Il s’est écoulé bien du monde par cette porte de l’Assomption, et il me serait difficile de me rappeler les noms de tous les maîtres que j’y ai vus. Il faut bien dire que cette fondation, entièrement sui generis, avait un charme très-grand, mais qu’elle imposait certains sacrifices. Or, on en voulait les agréments, on n’en voulait pas les charges. Que de professeurs, ne pouvant y vivre, revenaient, après l’avoir quittée, avouer que rien ne vaut l’Assomption! Pourquoi donc l’avez-vous abandonnée? Ah! pourquoi? Tous ne disaient pas la vraie raison; c’est que peut-être on les avait remerciés, parce qu’ils ne savaient pas tenir leurs classes ou pour d’autres motifs. Alors, il fallait trouver des prétextes. J’en sais que se plaignaient qu’on ne les payait pas; quand on vérifiait, l’accusation se trouvait fausse, mais on avait trouvé une explication. Quelquefois je me suis demandé s’il ne serait pas bon d’afficher au parloir le motif pour lequel on s’est, dans le passé, débarrassée de certaines gens. Peut-être, seraient- ils peu satisfaits, mais cela leur éviterait la peine de recourir aux plus incroyables inventions.

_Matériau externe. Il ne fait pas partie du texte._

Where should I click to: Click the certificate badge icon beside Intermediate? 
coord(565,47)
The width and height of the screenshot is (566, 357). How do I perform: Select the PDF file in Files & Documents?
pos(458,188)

Je demande la permission de raconter une histoire arrivée à un de mes amis intimes, directeur d’un établissement dans un département voisin. Il apprend que l’on dit beaucoup de mal de son collège; il remonte à la source et trouve que le calomniateur est un habitant de L… « Monsieur, va-t-il lui dire, comment savez-vous que ma maison va mal? -Monsieur, je le sais par telle personne de Nîmes ». (Je connais force Nimois dont la langue semble trempée dans du verjus.) Le vénérable principal part pour Nîmes, va trouver l’individu désigné et renouvelle sa question; l’autre lui nomme un Vicaire de M…, à une ou deux lieues de Nîmes. Troisième visite à M. -« Monsieur l’abbé, vous avez dit à M. que ma maison allait mal, d’où le savez-vous? » Le vicaire, embarrassé, finit par avouer qu’il l’avait supposé. « Monsieur l’abbé, vous mériteriez d’être traduit en police correctionnelle et je vais examiner ce que j’ai à faire ». En général, les dénonciateurs sont lâches et disposés à nier leurs turpitudes. Le pauvre vicaire se trouble, s’embrouille, fait des excuses. Le principal se retire et écrit à peu près en ces termes: « Monsieur l’abbé, je pourrais bien vous traiter sévèrement; mais, si vous n’êtes pas trop respectable, je veux respecter votre soutane; je me contente de vous administrer le plus rude châtiment qu’un laïc puisse infliger à un prêtre: je vous pardonne ». Peut- être si, à l’Assomption, on eût procédé ainsi, on eût évité bien des tripotages; il est à regretter que l’invincible mépris que, dans cette maison, on éprouve pour les calomniateurs, ait empêché d’avoir plus souvent recours aux procédés de ce cher principal. Mais que voulez-vous? S’il est arrivé d’écrire à quelqu’un, c’est qu’on avait pour lui un reste d’estime, et devant certaines réponses par trop casuistiques, on s’est souvent senti désarmé par la pieuse poltronnerie qui s’abritait derrière des dénégations qui n’en étaient pas.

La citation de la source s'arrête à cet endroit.